## Pixel coordinate grounding data
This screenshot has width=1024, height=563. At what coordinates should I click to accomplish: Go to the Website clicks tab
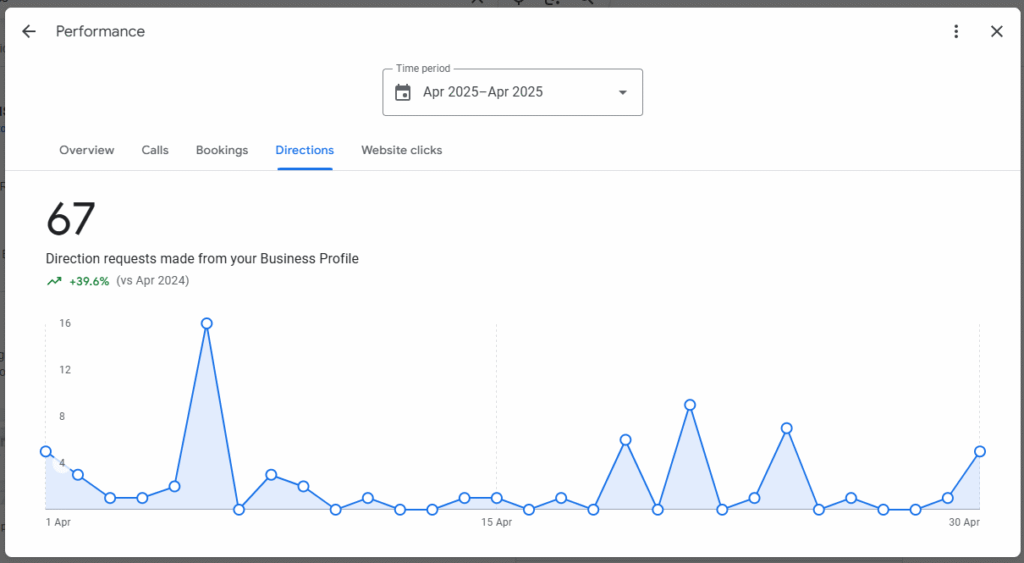click(x=402, y=150)
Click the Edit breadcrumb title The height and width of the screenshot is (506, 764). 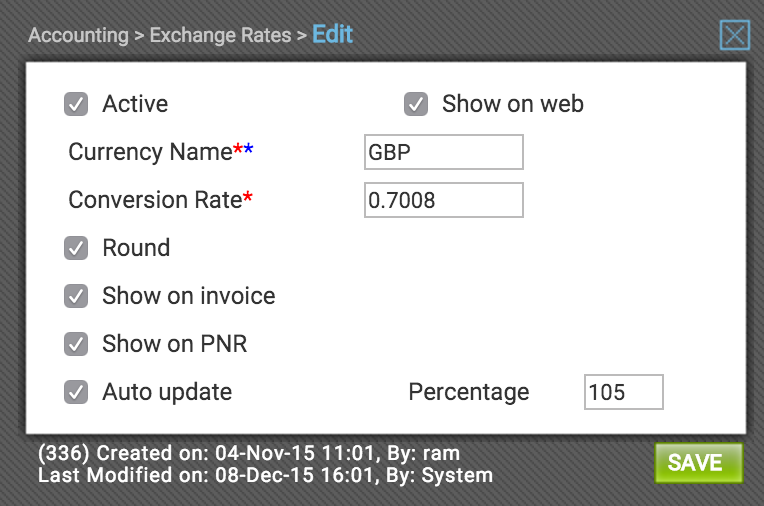332,35
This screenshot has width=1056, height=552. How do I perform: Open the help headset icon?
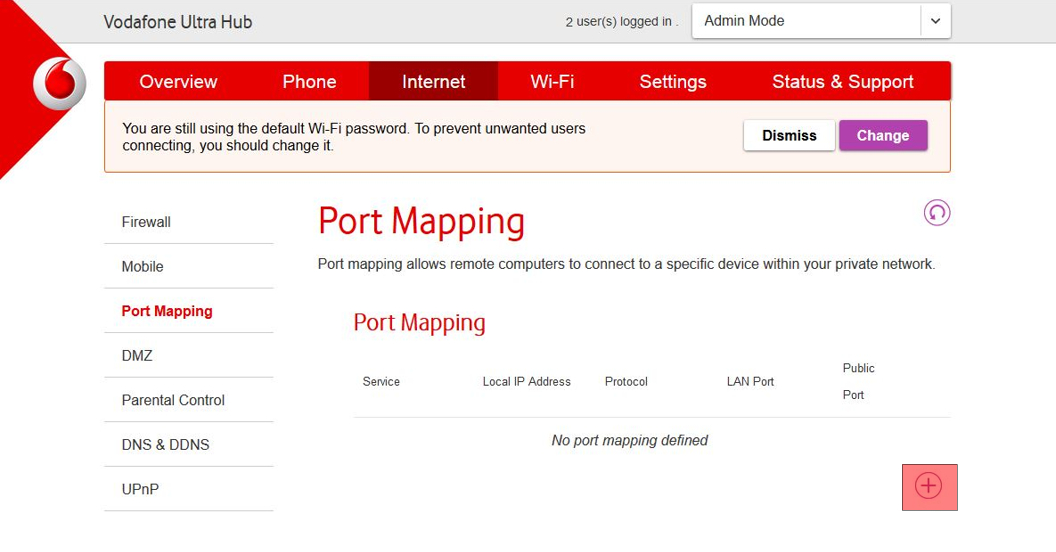click(936, 213)
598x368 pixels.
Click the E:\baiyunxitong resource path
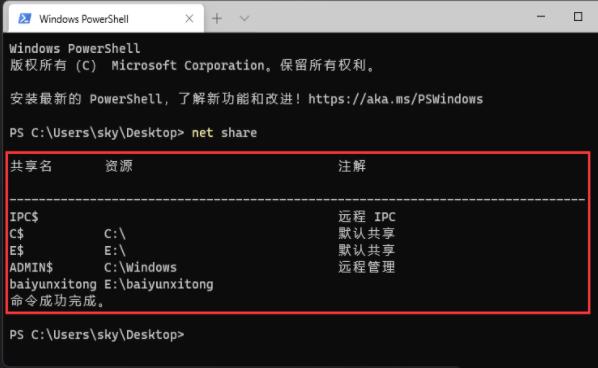[159, 284]
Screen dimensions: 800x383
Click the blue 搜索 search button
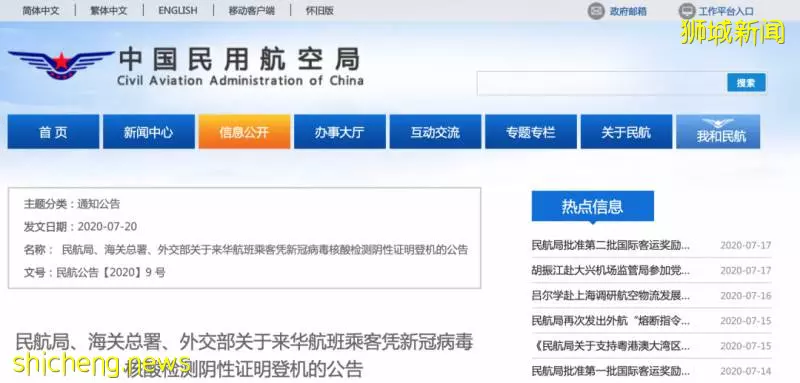click(746, 83)
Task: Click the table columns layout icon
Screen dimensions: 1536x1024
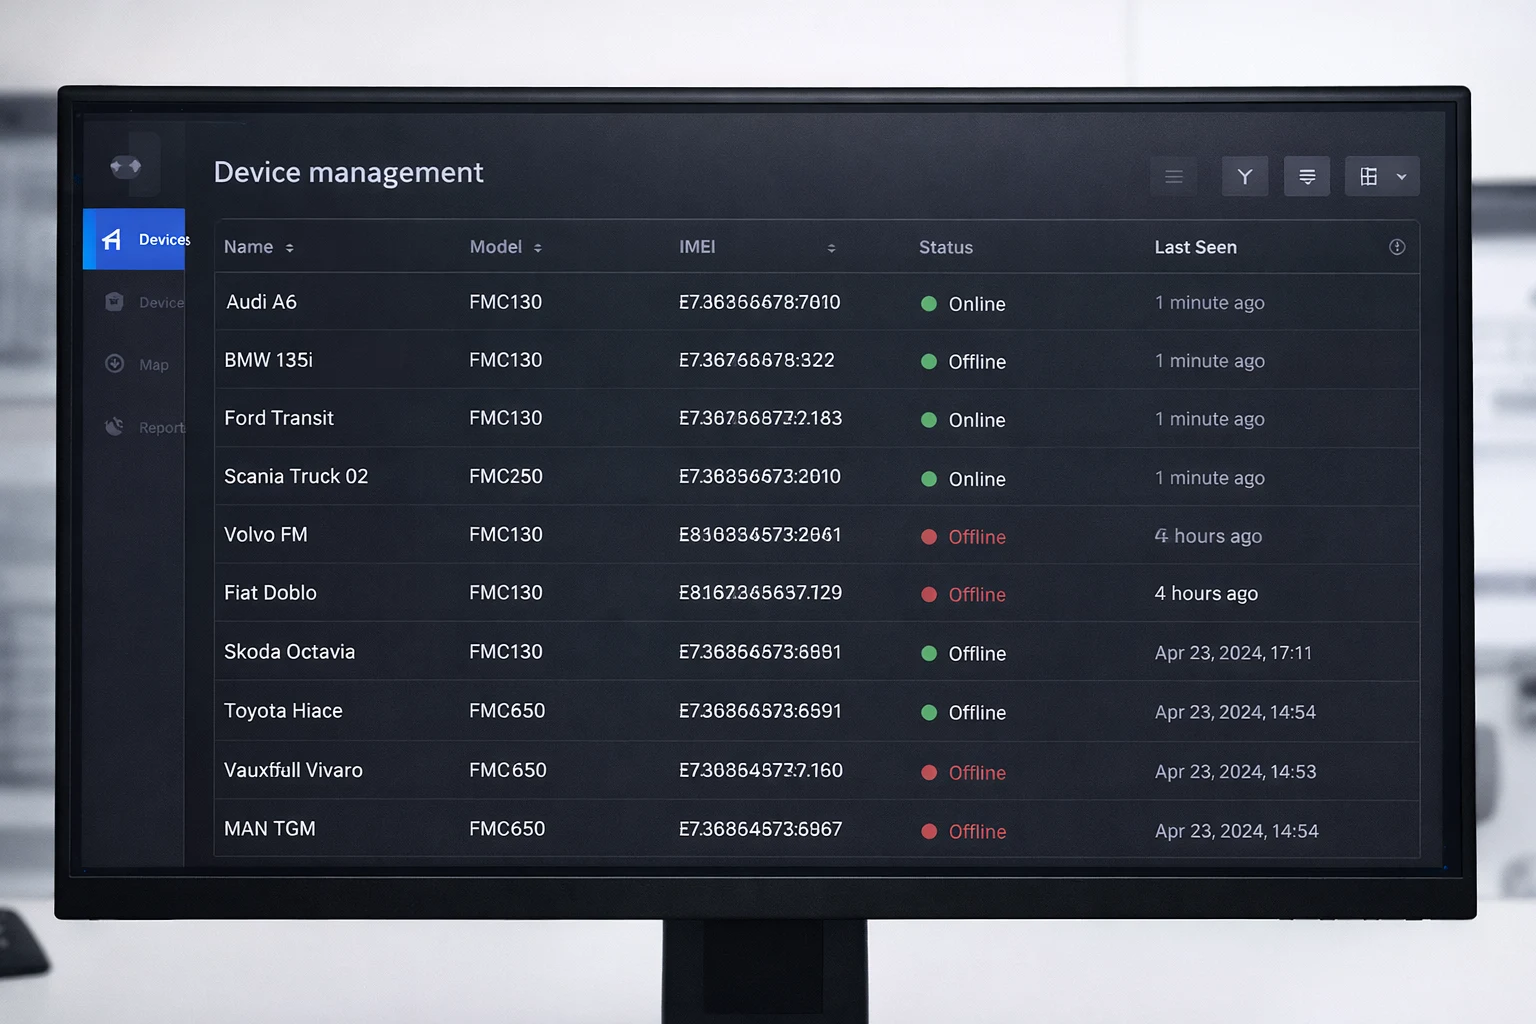Action: pyautogui.click(x=1369, y=177)
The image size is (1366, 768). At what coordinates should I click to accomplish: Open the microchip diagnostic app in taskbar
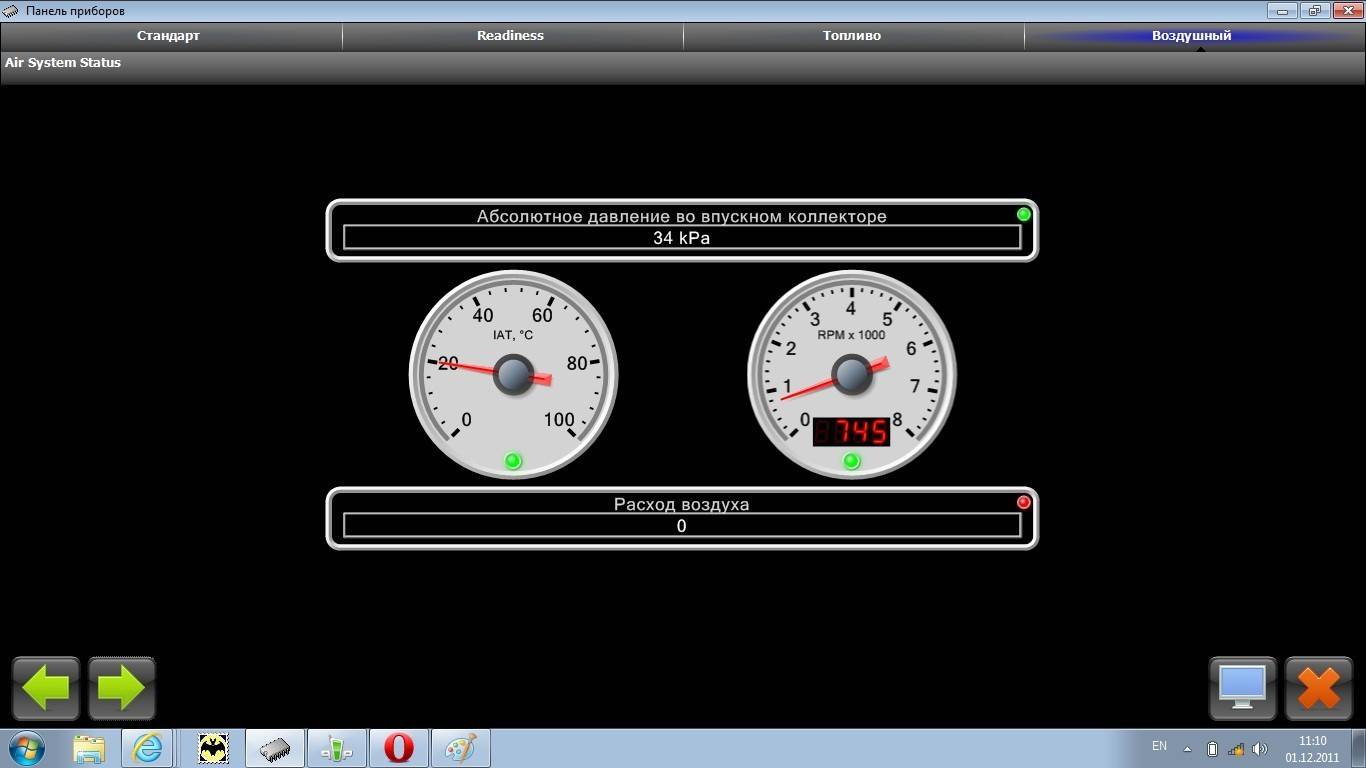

## EXERCISE DETAILS
Return verbatim every line from the one holding "598x368 pixels." to the end of the records above. Do not copy the pictures.

## ANSWER SECTION
598x368 pixels.
Click the E:\baiyunxitong resource path
[159, 284]
Screen dimensions: 800x383
Click the blue 搜索 search button
click(746, 83)
Task: Click the table columns layout icon
Screen dimensions: 1536x1024
Action: pyautogui.click(x=1369, y=177)
The image size is (1366, 768). At what coordinates should I click to accomplish: Open the microchip diagnostic app in taskbar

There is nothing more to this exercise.